<<<<

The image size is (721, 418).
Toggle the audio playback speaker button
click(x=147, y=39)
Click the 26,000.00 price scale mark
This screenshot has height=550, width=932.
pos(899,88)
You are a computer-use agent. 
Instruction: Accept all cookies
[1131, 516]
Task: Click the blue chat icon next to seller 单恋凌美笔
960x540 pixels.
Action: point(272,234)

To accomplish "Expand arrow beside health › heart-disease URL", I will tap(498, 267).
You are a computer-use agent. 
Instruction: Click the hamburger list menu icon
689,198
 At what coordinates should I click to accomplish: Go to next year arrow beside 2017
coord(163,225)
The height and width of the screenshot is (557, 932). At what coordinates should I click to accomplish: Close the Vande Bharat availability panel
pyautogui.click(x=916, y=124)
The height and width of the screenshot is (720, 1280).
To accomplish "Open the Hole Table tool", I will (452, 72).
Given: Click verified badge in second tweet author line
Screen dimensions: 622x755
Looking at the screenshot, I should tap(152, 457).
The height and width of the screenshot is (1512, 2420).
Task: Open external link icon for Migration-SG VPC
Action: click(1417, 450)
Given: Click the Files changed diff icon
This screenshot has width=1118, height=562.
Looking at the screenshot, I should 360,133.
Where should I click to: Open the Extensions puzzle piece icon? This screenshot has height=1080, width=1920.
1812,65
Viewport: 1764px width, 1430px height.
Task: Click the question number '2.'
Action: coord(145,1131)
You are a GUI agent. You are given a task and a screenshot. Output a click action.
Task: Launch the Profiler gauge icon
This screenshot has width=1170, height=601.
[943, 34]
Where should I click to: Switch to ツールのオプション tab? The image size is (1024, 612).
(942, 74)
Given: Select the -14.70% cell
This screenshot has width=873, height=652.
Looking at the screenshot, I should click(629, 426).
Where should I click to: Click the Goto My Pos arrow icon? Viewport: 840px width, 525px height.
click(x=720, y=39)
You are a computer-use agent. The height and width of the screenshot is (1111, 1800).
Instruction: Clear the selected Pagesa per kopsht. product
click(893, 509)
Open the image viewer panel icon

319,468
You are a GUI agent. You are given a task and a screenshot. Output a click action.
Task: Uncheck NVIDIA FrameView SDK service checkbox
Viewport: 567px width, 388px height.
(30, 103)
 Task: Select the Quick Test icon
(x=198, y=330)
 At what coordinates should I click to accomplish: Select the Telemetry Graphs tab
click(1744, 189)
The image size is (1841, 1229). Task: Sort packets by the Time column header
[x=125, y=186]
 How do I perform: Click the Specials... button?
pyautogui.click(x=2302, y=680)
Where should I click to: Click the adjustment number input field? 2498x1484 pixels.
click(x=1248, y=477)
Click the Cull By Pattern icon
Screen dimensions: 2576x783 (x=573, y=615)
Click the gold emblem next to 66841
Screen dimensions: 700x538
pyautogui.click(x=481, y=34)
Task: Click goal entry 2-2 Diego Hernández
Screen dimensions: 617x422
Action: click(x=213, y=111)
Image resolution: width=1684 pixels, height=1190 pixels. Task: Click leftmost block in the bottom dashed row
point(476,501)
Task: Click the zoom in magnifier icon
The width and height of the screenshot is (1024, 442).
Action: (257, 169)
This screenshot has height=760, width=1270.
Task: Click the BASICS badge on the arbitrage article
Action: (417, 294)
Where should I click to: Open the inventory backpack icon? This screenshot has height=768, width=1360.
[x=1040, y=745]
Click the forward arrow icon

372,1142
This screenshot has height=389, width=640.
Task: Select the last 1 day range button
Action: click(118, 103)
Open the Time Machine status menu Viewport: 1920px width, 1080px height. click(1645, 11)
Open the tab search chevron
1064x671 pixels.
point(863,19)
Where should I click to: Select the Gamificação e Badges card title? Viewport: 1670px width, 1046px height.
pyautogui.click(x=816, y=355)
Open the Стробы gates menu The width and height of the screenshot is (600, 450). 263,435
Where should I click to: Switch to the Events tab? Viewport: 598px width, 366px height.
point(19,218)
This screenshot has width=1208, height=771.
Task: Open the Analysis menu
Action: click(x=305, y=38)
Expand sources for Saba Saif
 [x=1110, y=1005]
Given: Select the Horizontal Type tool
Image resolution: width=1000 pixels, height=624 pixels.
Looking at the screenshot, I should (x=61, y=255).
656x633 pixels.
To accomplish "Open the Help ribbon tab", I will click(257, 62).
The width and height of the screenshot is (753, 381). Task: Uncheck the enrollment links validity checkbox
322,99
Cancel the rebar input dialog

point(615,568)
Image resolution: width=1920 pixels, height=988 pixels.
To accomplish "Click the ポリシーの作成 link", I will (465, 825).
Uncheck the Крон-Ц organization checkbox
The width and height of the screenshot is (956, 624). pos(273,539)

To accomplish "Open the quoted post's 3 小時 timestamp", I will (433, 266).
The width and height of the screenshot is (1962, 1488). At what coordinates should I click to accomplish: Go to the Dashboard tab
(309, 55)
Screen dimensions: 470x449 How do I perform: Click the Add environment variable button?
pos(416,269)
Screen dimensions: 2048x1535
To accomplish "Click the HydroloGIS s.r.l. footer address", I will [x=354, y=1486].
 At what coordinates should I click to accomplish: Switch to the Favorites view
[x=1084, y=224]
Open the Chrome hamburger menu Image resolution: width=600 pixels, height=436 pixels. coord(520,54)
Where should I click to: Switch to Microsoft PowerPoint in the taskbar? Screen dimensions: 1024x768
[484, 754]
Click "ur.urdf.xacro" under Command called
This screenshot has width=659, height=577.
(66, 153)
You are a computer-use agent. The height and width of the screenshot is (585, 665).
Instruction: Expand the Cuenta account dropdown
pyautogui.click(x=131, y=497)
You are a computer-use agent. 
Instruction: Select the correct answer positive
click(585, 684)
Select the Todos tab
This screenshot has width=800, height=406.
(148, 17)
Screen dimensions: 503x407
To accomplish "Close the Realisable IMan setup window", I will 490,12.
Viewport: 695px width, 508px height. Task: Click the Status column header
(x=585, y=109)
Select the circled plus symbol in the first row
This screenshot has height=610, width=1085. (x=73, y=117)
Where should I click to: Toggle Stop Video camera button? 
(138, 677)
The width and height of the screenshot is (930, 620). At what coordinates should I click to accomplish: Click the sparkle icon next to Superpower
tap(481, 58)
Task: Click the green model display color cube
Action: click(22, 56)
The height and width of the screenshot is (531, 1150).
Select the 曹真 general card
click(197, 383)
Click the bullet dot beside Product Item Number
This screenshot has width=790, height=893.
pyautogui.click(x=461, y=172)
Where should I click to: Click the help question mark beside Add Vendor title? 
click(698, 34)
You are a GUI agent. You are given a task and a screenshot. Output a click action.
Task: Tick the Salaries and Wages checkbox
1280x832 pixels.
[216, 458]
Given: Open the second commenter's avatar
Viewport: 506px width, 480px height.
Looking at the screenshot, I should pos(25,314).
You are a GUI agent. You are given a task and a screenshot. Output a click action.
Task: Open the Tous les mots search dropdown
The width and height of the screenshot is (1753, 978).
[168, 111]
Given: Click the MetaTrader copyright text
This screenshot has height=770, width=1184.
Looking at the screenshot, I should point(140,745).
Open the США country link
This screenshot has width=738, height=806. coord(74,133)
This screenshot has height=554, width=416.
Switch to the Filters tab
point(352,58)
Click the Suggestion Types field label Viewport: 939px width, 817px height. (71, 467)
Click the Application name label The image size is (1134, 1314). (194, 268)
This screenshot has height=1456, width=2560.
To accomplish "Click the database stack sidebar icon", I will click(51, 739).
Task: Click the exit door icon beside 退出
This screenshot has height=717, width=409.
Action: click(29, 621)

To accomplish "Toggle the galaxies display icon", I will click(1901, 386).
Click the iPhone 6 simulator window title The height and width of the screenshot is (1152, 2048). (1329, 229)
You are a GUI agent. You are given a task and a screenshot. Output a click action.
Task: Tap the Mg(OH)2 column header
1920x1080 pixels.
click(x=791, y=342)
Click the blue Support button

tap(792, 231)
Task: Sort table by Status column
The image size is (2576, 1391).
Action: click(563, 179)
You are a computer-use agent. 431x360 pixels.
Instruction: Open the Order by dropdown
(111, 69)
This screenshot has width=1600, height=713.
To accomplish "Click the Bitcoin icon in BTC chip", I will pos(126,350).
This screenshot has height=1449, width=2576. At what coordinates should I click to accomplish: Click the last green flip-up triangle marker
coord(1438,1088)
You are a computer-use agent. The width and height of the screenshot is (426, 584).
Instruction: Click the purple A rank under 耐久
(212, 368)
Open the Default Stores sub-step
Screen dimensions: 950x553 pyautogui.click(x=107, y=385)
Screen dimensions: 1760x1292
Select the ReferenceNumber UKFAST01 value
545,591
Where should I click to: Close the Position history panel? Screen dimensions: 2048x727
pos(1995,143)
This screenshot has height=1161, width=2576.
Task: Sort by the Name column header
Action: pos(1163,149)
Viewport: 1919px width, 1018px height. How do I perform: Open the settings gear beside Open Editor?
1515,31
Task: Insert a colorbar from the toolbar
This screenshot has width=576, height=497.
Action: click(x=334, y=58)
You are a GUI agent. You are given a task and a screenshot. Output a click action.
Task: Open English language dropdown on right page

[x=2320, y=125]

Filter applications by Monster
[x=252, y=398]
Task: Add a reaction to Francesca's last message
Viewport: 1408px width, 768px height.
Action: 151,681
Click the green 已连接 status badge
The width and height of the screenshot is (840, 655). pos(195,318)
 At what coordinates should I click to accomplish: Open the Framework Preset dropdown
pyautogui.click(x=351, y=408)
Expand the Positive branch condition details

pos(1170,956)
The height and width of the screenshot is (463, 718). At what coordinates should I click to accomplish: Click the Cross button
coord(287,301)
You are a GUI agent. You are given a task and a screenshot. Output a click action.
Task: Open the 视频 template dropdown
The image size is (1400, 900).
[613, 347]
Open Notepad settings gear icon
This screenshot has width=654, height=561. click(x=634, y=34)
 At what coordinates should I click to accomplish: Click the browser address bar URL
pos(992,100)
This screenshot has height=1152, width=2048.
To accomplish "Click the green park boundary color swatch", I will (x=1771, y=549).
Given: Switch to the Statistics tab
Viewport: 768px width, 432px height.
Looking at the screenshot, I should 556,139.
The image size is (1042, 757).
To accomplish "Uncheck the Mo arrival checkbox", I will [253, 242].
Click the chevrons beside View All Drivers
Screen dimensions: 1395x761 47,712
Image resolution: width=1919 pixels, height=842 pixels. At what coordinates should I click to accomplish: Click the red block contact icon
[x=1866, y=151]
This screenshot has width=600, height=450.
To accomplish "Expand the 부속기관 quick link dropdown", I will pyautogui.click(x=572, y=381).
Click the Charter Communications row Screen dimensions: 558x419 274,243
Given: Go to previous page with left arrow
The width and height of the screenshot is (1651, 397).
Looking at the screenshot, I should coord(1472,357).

>>>>

• WHAT IS ASKED: Please recast the listing lines from the line with "At what coordinates should I click to accomplish: Open" to the line with "coord(287,301)" as a numbered list, leaving out any blank lines.

• OUTPUT FOR THIS EXERCISE:
1.  At what coordinates should I click to accomplish: Open the Framework Preset dropdown
2. pyautogui.click(x=351, y=408)
3. Expand the Positive branch condition details
4. pos(1170,956)
5. The height and width of the screenshot is (463, 718). At what coordinates should I click to accomplish: Click the Cross button
6. coord(287,301)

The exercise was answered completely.